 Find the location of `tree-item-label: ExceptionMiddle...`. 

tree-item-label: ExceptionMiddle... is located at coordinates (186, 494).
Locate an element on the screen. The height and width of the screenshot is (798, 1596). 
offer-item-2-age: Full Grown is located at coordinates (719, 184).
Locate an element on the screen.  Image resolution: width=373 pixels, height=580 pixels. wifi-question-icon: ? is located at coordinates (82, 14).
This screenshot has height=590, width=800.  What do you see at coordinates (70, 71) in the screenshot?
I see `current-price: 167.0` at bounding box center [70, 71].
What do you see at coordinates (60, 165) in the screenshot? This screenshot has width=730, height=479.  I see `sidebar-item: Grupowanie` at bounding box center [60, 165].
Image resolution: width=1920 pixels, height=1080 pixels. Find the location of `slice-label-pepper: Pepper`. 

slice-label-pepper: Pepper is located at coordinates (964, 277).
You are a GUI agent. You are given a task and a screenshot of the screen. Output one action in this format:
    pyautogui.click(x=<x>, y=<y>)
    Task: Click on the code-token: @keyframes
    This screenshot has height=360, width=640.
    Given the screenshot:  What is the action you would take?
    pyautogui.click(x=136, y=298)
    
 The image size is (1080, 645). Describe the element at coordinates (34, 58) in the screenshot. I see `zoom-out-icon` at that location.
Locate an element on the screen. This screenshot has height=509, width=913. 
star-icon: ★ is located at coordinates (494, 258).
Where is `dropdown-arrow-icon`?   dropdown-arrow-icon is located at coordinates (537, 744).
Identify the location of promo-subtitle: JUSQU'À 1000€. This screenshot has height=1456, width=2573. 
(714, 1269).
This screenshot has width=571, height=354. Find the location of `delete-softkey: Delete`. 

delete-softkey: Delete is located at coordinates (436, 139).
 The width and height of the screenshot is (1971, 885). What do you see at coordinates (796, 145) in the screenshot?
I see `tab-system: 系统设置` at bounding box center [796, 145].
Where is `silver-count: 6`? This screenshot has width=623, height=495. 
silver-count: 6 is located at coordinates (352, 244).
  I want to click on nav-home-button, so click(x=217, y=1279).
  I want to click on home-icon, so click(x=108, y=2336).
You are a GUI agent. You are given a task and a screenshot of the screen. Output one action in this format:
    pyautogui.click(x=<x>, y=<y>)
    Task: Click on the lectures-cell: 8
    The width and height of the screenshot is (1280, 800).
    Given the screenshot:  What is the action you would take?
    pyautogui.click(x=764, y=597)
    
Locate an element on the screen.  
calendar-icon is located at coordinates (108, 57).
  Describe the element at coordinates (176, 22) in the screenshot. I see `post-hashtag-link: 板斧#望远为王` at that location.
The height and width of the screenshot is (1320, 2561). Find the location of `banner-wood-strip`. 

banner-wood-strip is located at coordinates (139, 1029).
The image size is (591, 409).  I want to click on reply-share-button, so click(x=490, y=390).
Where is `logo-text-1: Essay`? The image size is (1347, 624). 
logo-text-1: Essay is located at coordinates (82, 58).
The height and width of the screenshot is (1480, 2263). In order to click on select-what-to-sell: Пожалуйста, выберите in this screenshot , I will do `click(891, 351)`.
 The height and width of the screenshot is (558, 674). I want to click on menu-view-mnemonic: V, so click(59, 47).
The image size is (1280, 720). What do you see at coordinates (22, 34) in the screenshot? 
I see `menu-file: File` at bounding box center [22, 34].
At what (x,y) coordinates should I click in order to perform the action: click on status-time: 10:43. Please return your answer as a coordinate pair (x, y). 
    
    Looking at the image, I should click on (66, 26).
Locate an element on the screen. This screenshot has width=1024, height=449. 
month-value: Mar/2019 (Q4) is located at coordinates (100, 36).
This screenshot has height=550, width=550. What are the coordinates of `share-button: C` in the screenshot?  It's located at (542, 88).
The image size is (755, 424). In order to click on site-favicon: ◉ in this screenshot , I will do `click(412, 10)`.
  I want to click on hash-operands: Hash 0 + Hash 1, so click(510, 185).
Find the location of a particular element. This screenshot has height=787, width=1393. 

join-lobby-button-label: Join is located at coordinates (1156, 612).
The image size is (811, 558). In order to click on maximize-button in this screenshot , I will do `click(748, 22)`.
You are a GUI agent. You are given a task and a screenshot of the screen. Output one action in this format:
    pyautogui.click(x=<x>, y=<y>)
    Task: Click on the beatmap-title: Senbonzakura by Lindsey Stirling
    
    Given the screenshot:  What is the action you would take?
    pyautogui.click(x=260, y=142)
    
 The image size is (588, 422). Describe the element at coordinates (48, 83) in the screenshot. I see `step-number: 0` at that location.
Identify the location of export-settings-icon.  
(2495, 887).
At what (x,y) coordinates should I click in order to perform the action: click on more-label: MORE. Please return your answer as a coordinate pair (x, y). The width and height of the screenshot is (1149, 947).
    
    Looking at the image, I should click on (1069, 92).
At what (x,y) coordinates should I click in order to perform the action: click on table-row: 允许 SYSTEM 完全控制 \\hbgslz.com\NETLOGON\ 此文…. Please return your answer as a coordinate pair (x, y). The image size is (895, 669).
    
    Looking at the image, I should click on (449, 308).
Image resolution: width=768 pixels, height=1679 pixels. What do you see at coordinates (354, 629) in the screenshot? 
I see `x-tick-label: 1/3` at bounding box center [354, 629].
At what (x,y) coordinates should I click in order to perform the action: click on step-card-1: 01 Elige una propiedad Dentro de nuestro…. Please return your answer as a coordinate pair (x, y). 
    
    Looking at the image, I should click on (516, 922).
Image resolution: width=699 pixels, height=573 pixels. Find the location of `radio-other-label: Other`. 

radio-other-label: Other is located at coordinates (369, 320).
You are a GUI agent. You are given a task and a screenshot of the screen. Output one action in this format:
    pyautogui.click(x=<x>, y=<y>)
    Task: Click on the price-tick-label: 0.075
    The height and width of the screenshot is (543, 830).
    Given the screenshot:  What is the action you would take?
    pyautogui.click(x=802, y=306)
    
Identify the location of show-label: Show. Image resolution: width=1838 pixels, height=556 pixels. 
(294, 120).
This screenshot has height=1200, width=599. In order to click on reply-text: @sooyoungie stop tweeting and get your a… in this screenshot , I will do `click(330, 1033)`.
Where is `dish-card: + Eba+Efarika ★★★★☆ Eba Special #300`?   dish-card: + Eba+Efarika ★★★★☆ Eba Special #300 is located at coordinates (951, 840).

PROBLEM DESCRIPTION:
Quote every line of the listing above verbatim.

TASK RESPONSE:
 Find the location of `tree-item-label: ExceptionMiddle...`. 

tree-item-label: ExceptionMiddle... is located at coordinates (186, 494).
Locate an element on the screen. The height and width of the screenshot is (798, 1596). 
offer-item-2-age: Full Grown is located at coordinates (719, 184).
Locate an element on the screen.  Image resolution: width=373 pixels, height=580 pixels. wifi-question-icon: ? is located at coordinates (82, 14).
This screenshot has height=590, width=800.  What do you see at coordinates (70, 71) in the screenshot?
I see `current-price: 167.0` at bounding box center [70, 71].
What do you see at coordinates (60, 165) in the screenshot? This screenshot has width=730, height=479.  I see `sidebar-item: Grupowanie` at bounding box center [60, 165].
Image resolution: width=1920 pixels, height=1080 pixels. Find the location of `slice-label-pepper: Pepper`. 

slice-label-pepper: Pepper is located at coordinates (964, 277).
You are a GUI agent. You are given a task and a screenshot of the screen. Output one action in this format:
    pyautogui.click(x=<x>, y=<y>)
    Task: Click on the code-token: @keyframes
    This screenshot has height=360, width=640.
    Given the screenshot:  What is the action you would take?
    pyautogui.click(x=136, y=298)
    
 The image size is (1080, 645). Describe the element at coordinates (34, 58) in the screenshot. I see `zoom-out-icon` at that location.
Locate an element on the screen. This screenshot has height=509, width=913. 
star-icon: ★ is located at coordinates (494, 258).
Where is `dropdown-arrow-icon`?   dropdown-arrow-icon is located at coordinates (537, 744).
Identify the location of promo-subtitle: JUSQU'À 1000€. This screenshot has height=1456, width=2573. 
(714, 1269).
This screenshot has width=571, height=354. Find the location of `delete-softkey: Delete`. 

delete-softkey: Delete is located at coordinates (436, 139).
 The width and height of the screenshot is (1971, 885). What do you see at coordinates (796, 145) in the screenshot?
I see `tab-system: 系统设置` at bounding box center [796, 145].
Where is `silver-count: 6`? This screenshot has width=623, height=495. 
silver-count: 6 is located at coordinates (352, 244).
  I want to click on nav-home-button, so click(x=217, y=1279).
  I want to click on home-icon, so click(x=108, y=2336).
You are a GUI agent. You are given a task and a screenshot of the screen. Output one action in this format:
    pyautogui.click(x=<x>, y=<y>)
    Task: Click on the lectures-cell: 8
    The width and height of the screenshot is (1280, 800).
    Given the screenshot:  What is the action you would take?
    pyautogui.click(x=764, y=597)
    
Locate an element on the screen.  
calendar-icon is located at coordinates (108, 57).
  Describe the element at coordinates (176, 22) in the screenshot. I see `post-hashtag-link: 板斧#望远为王` at that location.
The height and width of the screenshot is (1320, 2561). Find the location of `banner-wood-strip`. 

banner-wood-strip is located at coordinates (139, 1029).
The image size is (591, 409).  I want to click on reply-share-button, so click(x=490, y=390).
Where is `logo-text-1: Essay`? The image size is (1347, 624). 
logo-text-1: Essay is located at coordinates (82, 58).
The height and width of the screenshot is (1480, 2263). In order to click on select-what-to-sell: Пожалуйста, выберите in this screenshot , I will do `click(891, 351)`.
 The height and width of the screenshot is (558, 674). I want to click on menu-view-mnemonic: V, so click(59, 47).
The image size is (1280, 720). What do you see at coordinates (22, 34) in the screenshot? 
I see `menu-file: File` at bounding box center [22, 34].
At what (x,y) coordinates should I click in order to perform the action: click on status-time: 10:43. Please return your answer as a coordinate pair (x, y). 
    
    Looking at the image, I should click on (66, 26).
Locate an element on the screen. This screenshot has width=1024, height=449. 
month-value: Mar/2019 (Q4) is located at coordinates (100, 36).
This screenshot has height=550, width=550. What are the coordinates of `share-button: C` in the screenshot?  It's located at (542, 88).
The image size is (755, 424). In order to click on site-favicon: ◉ in this screenshot , I will do `click(412, 10)`.
  I want to click on hash-operands: Hash 0 + Hash 1, so click(510, 185).
Find the location of a particular element. This screenshot has height=787, width=1393. 

join-lobby-button-label: Join is located at coordinates (1156, 612).
The image size is (811, 558). In order to click on maximize-button in this screenshot , I will do `click(748, 22)`.
You are a GUI agent. You are given a task and a screenshot of the screen. Output one action in this format:
    pyautogui.click(x=<x>, y=<y>)
    Task: Click on the beatmap-title: Senbonzakura by Lindsey Stirling
    
    Given the screenshot:  What is the action you would take?
    pyautogui.click(x=260, y=142)
    
 The image size is (588, 422). Describe the element at coordinates (48, 83) in the screenshot. I see `step-number: 0` at that location.
Identify the location of export-settings-icon.  
(2495, 887).
At what (x,y) coordinates should I click in order to perform the action: click on more-label: MORE. Please return your answer as a coordinate pair (x, y). The width and height of the screenshot is (1149, 947).
    
    Looking at the image, I should click on (1069, 92).
At what (x,y) coordinates should I click in order to perform the action: click on table-row: 允许 SYSTEM 完全控制 \\hbgslz.com\NETLOGON\ 此文…. Please return your answer as a coordinate pair (x, y). The image size is (895, 669).
    
    Looking at the image, I should click on (449, 308).
Image resolution: width=768 pixels, height=1679 pixels. What do you see at coordinates (354, 629) in the screenshot? 
I see `x-tick-label: 1/3` at bounding box center [354, 629].
At what (x,y) coordinates should I click in order to perform the action: click on step-card-1: 01 Elige una propiedad Dentro de nuestro…. Please return your answer as a coordinate pair (x, y). 
    
    Looking at the image, I should click on (516, 922).
Image resolution: width=699 pixels, height=573 pixels. Find the location of `radio-other-label: Other`. 

radio-other-label: Other is located at coordinates (369, 320).
You are a GUI agent. You are given a task and a screenshot of the screen. Output one action in this format:
    pyautogui.click(x=<x>, y=<y>)
    Task: Click on the price-tick-label: 0.075
    The height and width of the screenshot is (543, 830).
    Given the screenshot:  What is the action you would take?
    pyautogui.click(x=802, y=306)
    
Identify the location of show-label: Show. Image resolution: width=1838 pixels, height=556 pixels. 
(294, 120).
This screenshot has height=1200, width=599. In order to click on reply-text: @sooyoungie stop tweeting and get your a… in this screenshot , I will do `click(330, 1033)`.
Where is `dish-card: + Eba+Efarika ★★★★☆ Eba Special #300`?   dish-card: + Eba+Efarika ★★★★☆ Eba Special #300 is located at coordinates (951, 840).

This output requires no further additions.